[EDITORS' NOTE: THIS PAGE CONTAINS HEADNOTES. HEADNOTES ARE NOT AN OFFICIAL PRODUCT OF THE COURT, THEREFORE THEY ARE NOT DISPLAYED.] *Page 246 This action is for a fraudulent representation by the defendant, in the quantity of land sold by him to the plaintiff, and not upon a warranty. It is stated in the complaint that the defendant "falsely and fraudulently represented and alleged that the farm contained ninety acres," and that the farm actually contained less than eighty acres. It is not stated that the defendant knew that the farm did not contain ninety *Page 247 acres. The complaint was doubtless sufficient (2 Johns., 550), but assuming that it may have been defective, the cause was tried without objection on that account, both parties introducing evidence bearing upon the question whether the misrepresentation was willful, and the case must be considered now, as if thescienter had been fully alleged, assuming such allegation to be necessary.

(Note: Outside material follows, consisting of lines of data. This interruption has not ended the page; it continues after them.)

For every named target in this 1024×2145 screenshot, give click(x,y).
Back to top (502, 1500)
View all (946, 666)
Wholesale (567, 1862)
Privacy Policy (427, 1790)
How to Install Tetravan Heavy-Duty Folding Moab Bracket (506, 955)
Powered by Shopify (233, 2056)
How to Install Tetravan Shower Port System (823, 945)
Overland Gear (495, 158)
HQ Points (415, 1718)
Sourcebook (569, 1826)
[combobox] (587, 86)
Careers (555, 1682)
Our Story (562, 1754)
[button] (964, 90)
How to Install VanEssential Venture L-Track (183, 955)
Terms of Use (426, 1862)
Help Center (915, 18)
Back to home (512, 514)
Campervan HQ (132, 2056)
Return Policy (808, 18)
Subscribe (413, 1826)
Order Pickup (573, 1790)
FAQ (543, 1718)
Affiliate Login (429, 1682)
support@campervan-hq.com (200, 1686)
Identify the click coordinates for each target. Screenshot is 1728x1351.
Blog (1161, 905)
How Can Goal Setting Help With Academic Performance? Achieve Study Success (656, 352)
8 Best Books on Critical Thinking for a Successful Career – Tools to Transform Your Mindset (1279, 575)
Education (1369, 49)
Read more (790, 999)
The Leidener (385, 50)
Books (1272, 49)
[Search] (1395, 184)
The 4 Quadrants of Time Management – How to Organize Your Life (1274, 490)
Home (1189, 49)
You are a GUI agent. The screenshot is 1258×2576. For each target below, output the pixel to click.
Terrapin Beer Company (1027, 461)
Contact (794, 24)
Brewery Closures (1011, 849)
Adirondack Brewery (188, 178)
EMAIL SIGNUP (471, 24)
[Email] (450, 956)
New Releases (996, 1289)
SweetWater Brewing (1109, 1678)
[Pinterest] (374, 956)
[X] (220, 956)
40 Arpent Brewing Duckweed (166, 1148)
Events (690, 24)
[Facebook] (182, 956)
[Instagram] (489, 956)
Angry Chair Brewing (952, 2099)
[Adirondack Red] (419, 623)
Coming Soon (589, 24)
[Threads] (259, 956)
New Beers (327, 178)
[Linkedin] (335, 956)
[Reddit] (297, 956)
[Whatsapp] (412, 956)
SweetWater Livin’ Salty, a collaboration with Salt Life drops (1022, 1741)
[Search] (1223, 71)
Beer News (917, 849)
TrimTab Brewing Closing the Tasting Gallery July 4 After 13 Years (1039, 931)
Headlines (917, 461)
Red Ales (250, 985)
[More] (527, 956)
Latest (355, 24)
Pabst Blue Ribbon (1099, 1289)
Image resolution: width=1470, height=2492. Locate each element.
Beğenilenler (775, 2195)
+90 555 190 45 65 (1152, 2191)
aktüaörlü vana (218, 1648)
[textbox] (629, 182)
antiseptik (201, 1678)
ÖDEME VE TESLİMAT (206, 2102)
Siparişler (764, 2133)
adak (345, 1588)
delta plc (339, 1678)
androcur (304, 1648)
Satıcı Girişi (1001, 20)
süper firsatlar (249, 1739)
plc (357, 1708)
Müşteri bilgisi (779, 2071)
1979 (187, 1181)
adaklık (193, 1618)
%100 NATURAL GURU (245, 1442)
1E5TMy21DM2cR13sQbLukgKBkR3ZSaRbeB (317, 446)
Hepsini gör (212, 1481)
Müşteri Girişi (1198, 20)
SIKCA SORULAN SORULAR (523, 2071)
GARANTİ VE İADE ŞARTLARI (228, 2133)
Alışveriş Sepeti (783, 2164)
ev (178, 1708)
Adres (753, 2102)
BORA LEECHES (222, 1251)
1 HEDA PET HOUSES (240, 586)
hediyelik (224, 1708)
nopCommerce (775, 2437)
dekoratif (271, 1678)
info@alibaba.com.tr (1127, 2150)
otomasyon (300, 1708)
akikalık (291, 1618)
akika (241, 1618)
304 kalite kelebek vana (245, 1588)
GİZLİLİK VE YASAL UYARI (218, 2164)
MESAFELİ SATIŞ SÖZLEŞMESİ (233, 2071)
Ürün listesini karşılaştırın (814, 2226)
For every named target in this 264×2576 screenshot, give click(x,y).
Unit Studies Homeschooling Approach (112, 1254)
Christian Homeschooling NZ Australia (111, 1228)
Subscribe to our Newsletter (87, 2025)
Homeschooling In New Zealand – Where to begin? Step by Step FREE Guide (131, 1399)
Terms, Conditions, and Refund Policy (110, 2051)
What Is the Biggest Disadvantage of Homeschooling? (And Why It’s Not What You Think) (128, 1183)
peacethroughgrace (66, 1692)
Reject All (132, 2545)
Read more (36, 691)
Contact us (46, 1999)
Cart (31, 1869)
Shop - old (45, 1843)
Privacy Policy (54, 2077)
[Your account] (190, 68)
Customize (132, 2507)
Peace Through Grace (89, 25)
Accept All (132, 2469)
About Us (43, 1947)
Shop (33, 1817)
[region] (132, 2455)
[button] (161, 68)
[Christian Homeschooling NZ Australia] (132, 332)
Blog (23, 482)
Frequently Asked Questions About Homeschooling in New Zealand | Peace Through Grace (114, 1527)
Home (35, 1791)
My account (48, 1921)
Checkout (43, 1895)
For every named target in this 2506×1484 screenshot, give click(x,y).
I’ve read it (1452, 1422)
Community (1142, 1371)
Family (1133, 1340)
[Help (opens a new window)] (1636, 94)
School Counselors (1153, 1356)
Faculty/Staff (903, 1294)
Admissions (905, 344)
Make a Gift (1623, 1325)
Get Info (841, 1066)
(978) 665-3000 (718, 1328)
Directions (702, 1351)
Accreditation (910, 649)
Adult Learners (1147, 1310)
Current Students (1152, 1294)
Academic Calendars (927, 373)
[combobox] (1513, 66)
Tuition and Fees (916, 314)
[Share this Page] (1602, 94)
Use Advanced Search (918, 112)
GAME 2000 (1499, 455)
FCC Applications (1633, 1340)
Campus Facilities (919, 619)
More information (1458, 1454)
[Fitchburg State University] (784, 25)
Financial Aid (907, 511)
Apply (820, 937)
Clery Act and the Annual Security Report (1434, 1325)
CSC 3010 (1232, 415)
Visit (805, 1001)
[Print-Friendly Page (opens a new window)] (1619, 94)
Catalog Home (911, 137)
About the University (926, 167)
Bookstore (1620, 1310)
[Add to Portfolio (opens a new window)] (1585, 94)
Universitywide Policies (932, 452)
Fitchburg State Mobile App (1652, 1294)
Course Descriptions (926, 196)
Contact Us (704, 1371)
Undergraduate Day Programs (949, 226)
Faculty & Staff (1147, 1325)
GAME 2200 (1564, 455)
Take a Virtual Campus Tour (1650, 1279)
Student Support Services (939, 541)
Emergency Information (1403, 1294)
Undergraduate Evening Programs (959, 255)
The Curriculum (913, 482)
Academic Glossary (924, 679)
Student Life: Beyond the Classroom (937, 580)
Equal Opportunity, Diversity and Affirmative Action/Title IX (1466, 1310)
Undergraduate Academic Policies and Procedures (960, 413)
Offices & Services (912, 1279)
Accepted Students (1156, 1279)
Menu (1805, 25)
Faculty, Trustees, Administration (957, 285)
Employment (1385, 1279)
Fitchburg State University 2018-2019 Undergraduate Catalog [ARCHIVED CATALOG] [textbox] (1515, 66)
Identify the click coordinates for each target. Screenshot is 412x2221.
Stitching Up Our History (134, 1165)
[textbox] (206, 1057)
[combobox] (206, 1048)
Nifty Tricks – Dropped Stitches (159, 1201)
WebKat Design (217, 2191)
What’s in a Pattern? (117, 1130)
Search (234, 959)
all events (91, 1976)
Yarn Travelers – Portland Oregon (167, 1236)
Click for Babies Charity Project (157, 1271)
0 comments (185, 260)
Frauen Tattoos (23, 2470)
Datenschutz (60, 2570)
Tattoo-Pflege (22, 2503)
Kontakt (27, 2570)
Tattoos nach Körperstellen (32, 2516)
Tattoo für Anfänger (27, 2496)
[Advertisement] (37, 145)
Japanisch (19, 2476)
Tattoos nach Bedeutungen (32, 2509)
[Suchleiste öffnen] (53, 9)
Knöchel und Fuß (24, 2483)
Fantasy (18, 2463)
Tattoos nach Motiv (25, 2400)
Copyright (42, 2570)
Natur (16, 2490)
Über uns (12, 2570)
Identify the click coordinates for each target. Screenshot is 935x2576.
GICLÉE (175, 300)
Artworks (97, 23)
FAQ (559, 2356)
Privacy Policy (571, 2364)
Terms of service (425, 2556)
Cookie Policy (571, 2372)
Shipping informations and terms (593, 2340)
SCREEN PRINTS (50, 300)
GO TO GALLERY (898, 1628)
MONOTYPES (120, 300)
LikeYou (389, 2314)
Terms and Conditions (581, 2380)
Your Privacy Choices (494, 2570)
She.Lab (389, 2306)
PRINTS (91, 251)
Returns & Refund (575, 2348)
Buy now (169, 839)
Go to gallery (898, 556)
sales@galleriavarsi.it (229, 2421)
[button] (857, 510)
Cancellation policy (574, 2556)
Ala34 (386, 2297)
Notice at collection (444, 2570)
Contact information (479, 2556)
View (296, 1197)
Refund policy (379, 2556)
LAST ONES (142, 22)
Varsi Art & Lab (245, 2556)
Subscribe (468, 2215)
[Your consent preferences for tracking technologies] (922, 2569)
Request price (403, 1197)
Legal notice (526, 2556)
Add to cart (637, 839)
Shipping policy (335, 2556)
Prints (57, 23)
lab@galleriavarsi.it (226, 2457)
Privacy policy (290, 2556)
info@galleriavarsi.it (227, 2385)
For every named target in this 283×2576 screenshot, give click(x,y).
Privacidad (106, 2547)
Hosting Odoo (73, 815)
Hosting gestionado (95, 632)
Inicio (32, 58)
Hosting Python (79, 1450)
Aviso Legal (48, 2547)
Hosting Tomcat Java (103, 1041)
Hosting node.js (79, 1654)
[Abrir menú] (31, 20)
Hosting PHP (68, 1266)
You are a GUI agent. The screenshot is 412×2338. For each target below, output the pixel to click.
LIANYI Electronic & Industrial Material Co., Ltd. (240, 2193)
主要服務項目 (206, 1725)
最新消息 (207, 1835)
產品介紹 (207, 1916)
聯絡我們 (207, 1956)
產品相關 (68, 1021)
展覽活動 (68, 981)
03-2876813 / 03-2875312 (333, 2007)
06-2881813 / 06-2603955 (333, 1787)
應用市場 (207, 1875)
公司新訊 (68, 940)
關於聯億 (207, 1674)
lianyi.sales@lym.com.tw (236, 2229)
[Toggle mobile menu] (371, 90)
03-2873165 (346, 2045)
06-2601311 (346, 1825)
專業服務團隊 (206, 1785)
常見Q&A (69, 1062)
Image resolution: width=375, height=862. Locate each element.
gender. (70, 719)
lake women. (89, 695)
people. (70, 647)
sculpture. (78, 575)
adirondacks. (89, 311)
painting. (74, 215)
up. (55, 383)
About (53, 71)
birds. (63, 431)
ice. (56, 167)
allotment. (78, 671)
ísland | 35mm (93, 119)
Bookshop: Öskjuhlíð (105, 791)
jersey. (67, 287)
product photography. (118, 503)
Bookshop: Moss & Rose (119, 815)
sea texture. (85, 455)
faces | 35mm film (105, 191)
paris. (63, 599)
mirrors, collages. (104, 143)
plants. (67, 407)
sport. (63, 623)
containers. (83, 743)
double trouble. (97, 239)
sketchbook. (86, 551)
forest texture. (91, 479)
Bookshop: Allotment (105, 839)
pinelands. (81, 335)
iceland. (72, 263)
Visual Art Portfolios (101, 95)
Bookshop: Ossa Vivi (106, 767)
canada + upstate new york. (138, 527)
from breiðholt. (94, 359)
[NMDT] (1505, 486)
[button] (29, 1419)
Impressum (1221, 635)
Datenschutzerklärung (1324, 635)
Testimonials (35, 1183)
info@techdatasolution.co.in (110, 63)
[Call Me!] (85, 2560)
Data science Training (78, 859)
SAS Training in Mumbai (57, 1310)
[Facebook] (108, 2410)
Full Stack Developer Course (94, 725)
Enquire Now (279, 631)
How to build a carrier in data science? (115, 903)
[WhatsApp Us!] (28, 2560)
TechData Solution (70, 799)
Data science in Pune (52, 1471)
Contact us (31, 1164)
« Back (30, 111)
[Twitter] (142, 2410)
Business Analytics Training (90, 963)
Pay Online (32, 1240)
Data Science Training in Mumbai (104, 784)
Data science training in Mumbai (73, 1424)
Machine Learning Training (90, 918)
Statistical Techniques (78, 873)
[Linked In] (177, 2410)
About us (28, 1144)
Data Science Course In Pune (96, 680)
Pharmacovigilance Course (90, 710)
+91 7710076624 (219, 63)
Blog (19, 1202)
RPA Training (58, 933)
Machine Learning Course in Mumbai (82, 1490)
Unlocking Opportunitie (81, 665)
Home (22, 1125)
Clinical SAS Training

The only objection to the introduction of testimony taken on the trial, was the following: Immediately after the parties had exchanged deeds, the plaintiff, holding his deed in his hands, said to the defendant, "You know, of course, I have had no opportunity to examine the deed, or the survey bill; I now want to know if the quantity of land, as set forth there, is all right." The defendant, in reply, said, "You may be assured it is all right." Exception was taken to the evidence of this conversation, and it is now insisted that it was improper, because it took place after the delivery of the deed. Evidence of fraudulent representations of the quantity of land, after the contract was consummated, however clear, would not be sufficient to sustain the action, and perhaps this representation may be considered as coming too late for that purpose; but the evidence was admissible to show that the plaintiff relied upon the defendant's statement, and not upon his own knowledge, as to the quantity of land, and as bearing upon the question of the good or bad faith of the defendant in representations of a somewhat similar character, which were shown to have been made before the deed was drawn. The evidence, if too late to be admitted as a part of the contract (and whether it was or not, need not be decided), was proper as an admission of the defendant, bearing upon the character of the contract. (Broom on Com. Law, 353, 354.)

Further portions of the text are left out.